— BEGIN —

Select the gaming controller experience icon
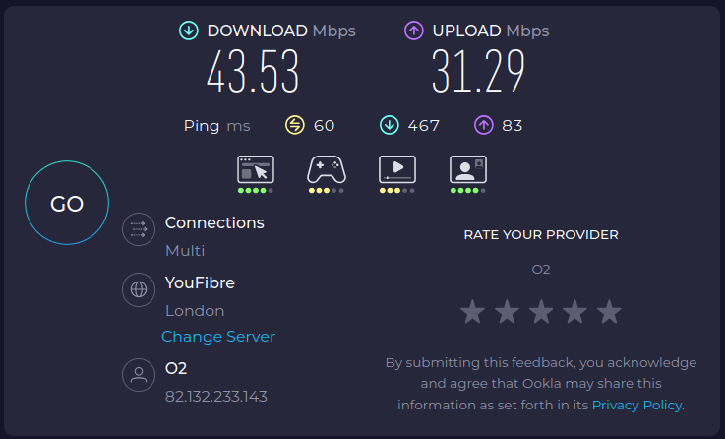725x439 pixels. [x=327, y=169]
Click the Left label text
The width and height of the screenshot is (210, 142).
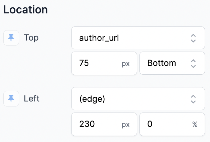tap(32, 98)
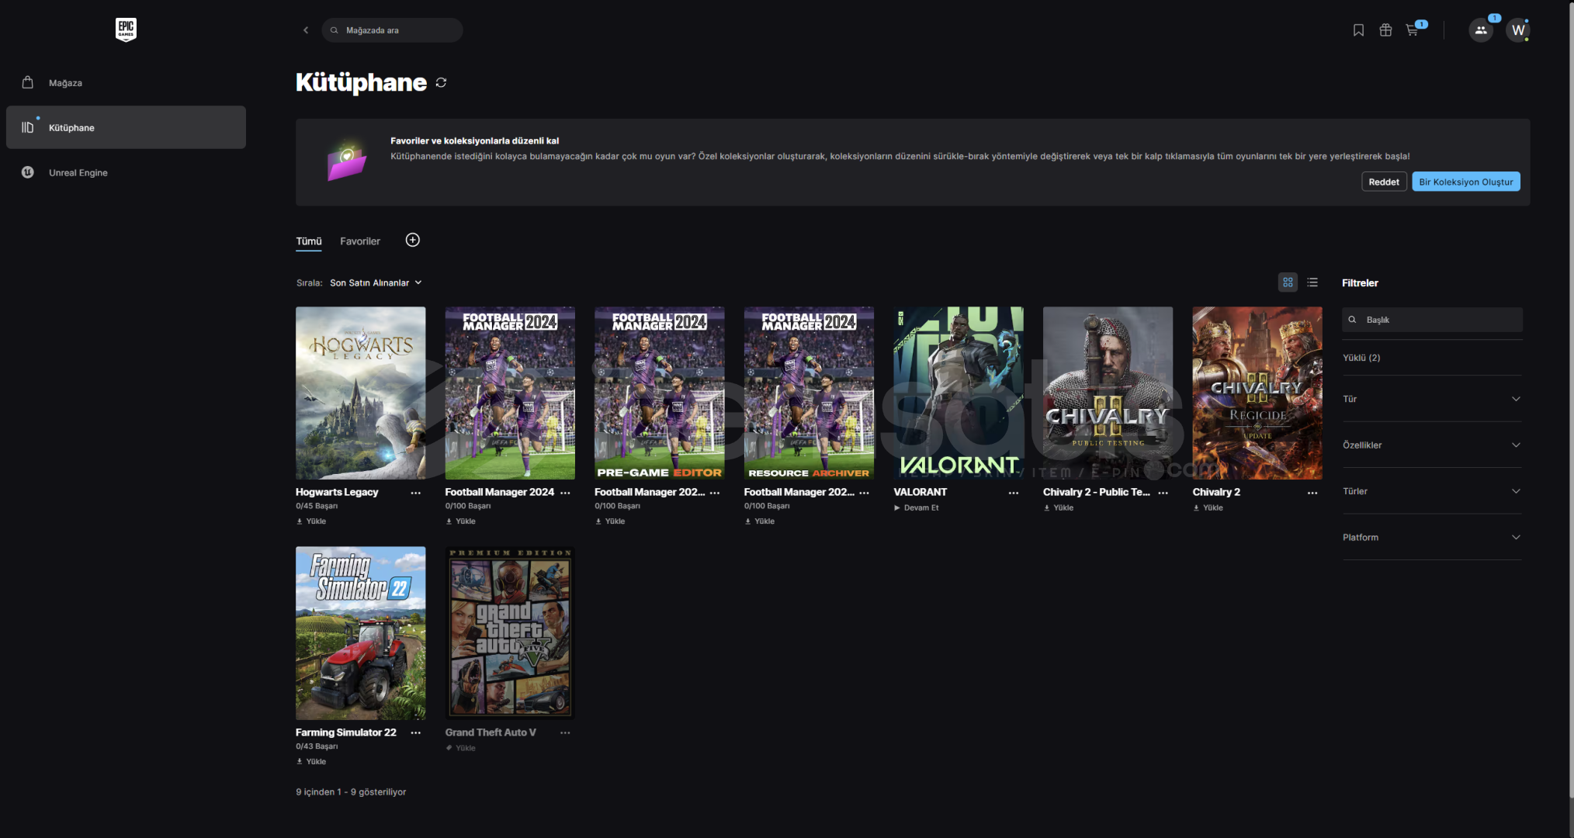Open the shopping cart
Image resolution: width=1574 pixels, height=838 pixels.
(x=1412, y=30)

— END —

* [Written task] Return every one of the entries above word for word, line by line, leaving out the pictures.

* [Task answer]
Select the gaming controller experience icon
725x439 pixels. [x=327, y=169]
Click the Left label text
The width and height of the screenshot is (210, 142).
tap(32, 98)
Open the shopping cart
Image resolution: width=1574 pixels, height=838 pixels.
(x=1412, y=30)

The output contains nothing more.